Written instruction:
Quote the entries from the line with "You are a GUI" to the line with "[1282, 104]", including both of those lines, verbatim.
━━━━━ Data rows ━━━━━
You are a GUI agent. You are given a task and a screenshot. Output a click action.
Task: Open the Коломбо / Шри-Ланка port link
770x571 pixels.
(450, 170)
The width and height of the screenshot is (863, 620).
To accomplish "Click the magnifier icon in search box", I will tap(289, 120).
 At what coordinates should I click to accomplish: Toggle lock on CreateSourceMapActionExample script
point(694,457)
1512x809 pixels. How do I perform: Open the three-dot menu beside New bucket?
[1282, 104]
━━━━━
━━━━━ Data rows ━━━━━
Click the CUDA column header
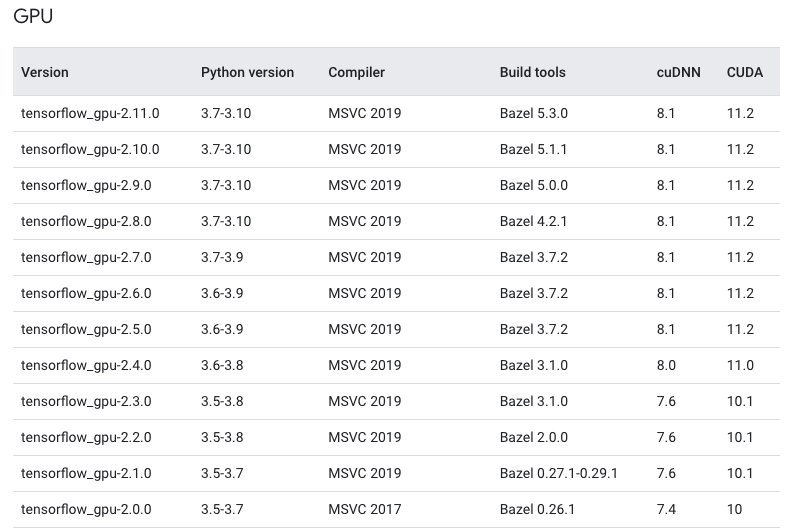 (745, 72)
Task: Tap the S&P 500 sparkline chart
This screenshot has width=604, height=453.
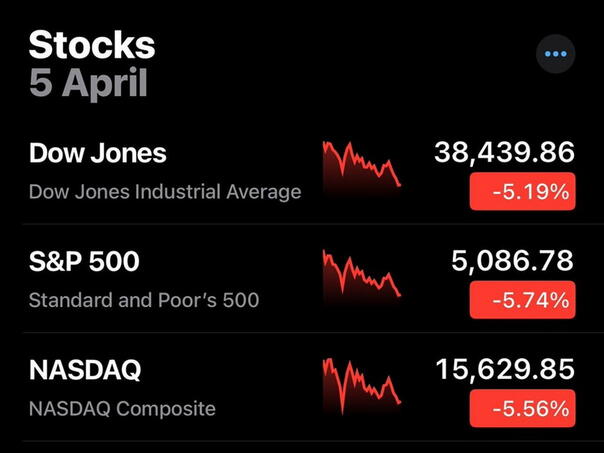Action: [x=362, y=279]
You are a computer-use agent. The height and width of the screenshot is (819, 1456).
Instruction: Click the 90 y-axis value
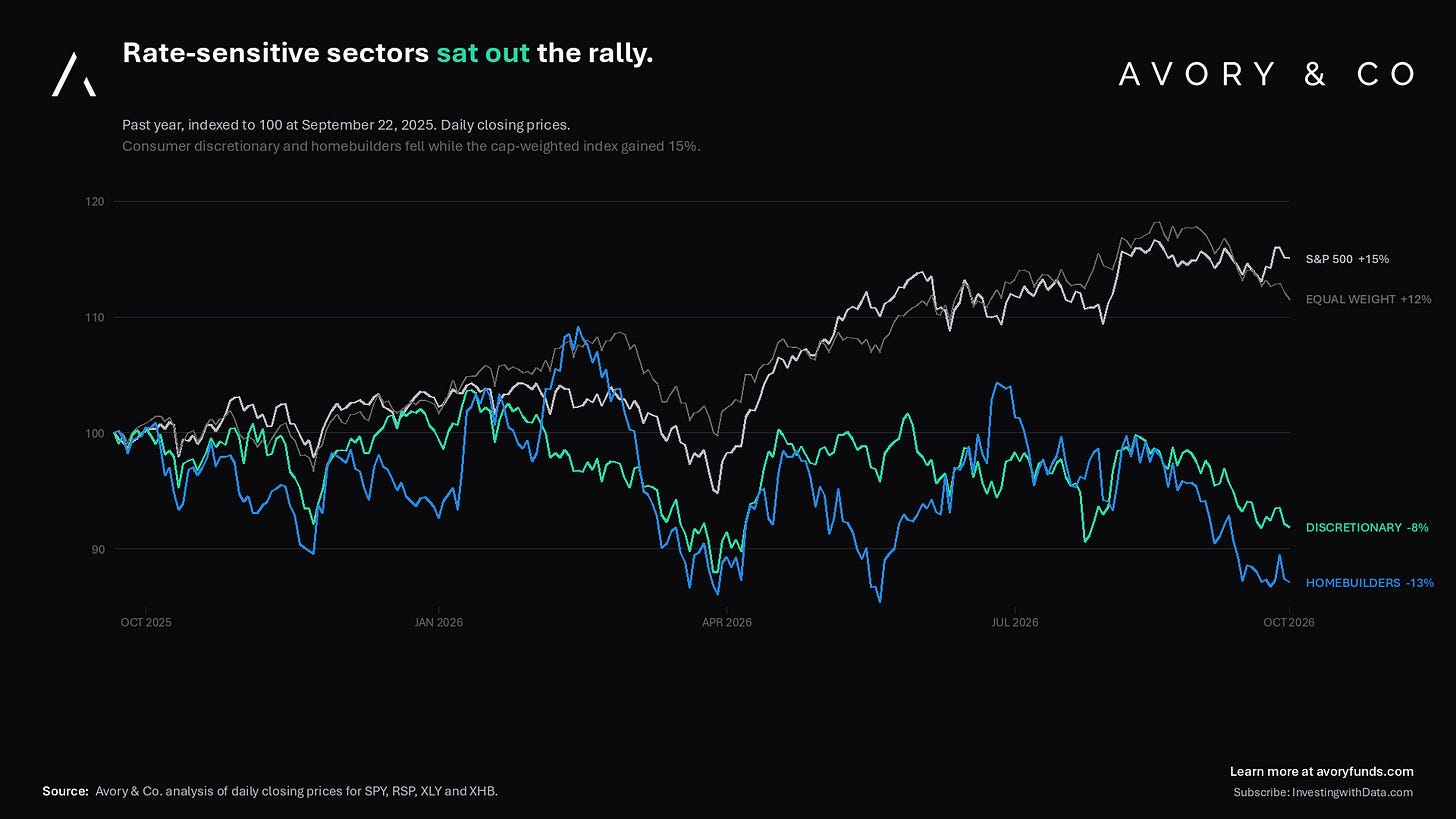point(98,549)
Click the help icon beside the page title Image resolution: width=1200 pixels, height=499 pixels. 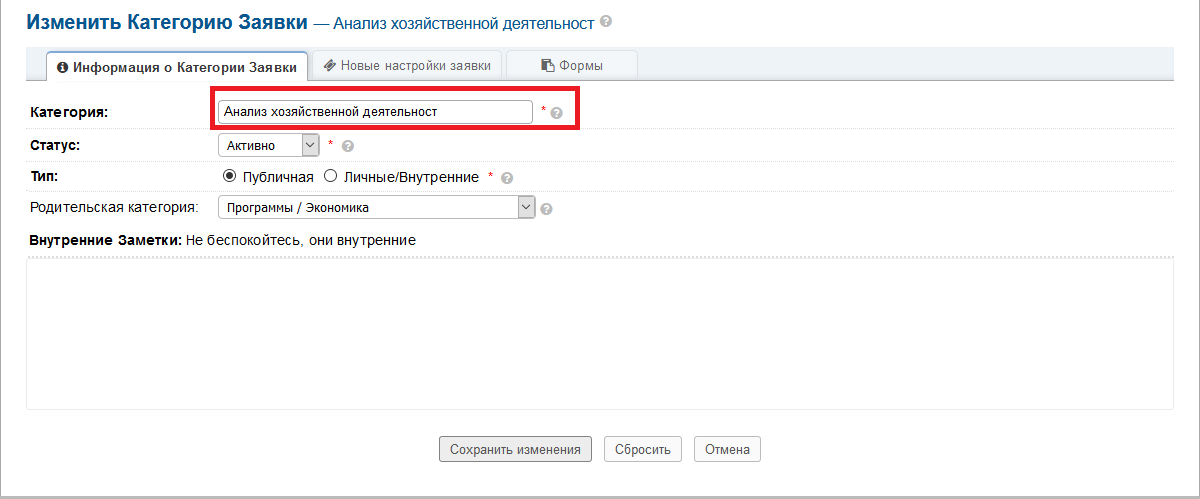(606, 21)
━━━━━
━━━━━ Data rows ━━━━━
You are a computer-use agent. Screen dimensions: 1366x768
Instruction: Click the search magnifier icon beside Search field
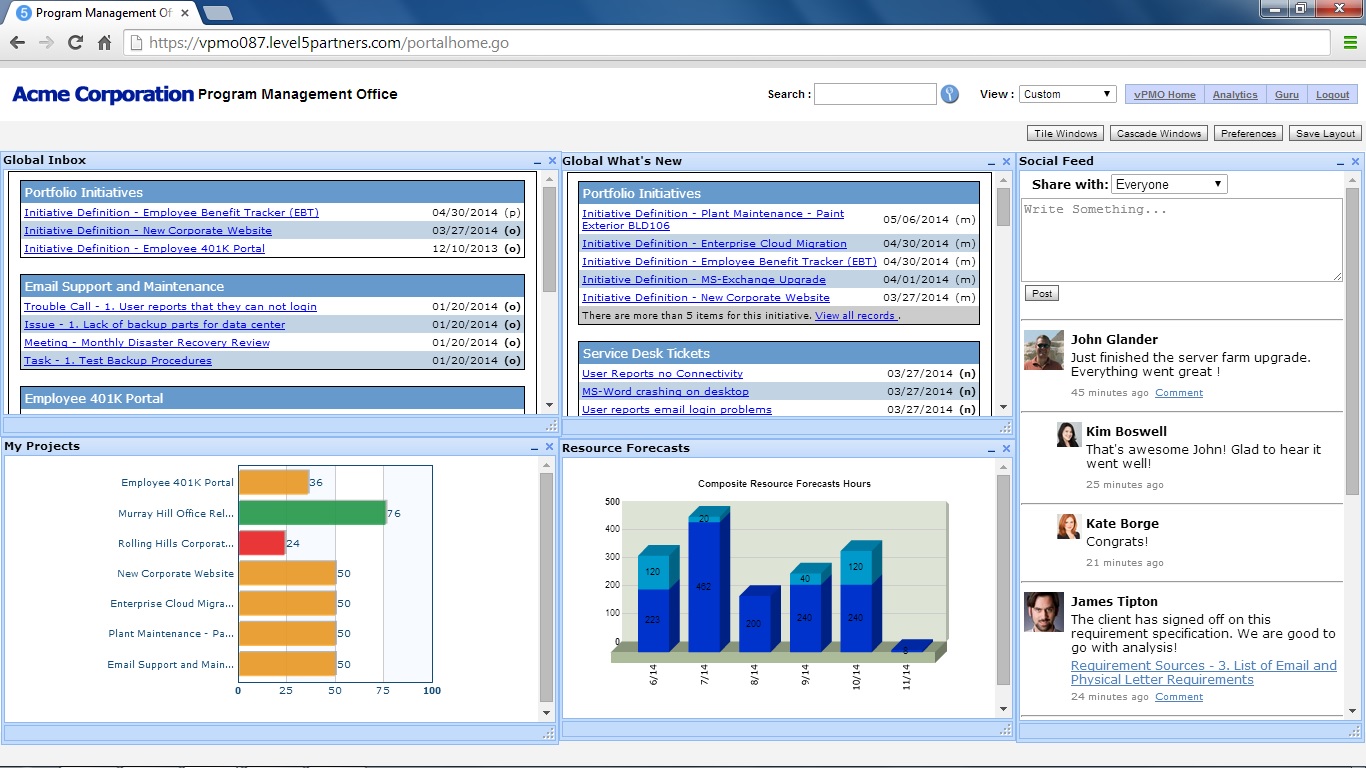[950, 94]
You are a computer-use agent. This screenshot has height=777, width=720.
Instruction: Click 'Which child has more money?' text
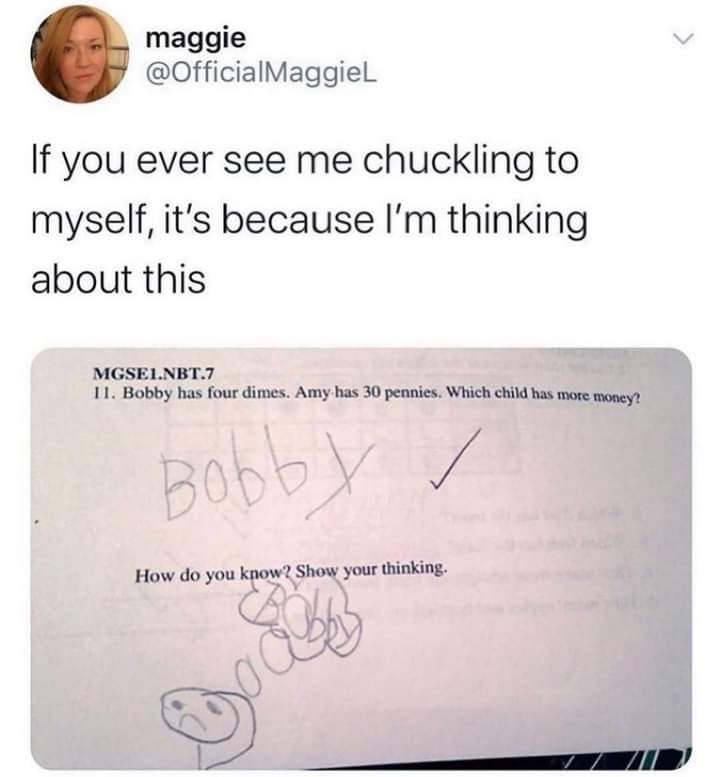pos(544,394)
━━━━━
Reply to the task:
You are a GUI agent. You are given a task and a screenshot. Output a click action.
Task: Open the Коломбо / Шри-Ланка port link
770x571 pixels.
(450, 170)
The width and height of the screenshot is (863, 620).
To accomplish "Click the magnifier icon in search box", I will tap(289, 120).
 At what coordinates should I click to accomplish: Toggle lock on CreateSourceMapActionExample script
point(694,457)
1512x809 pixels. How do I perform: Open the three-dot menu beside New bucket?
[1282, 104]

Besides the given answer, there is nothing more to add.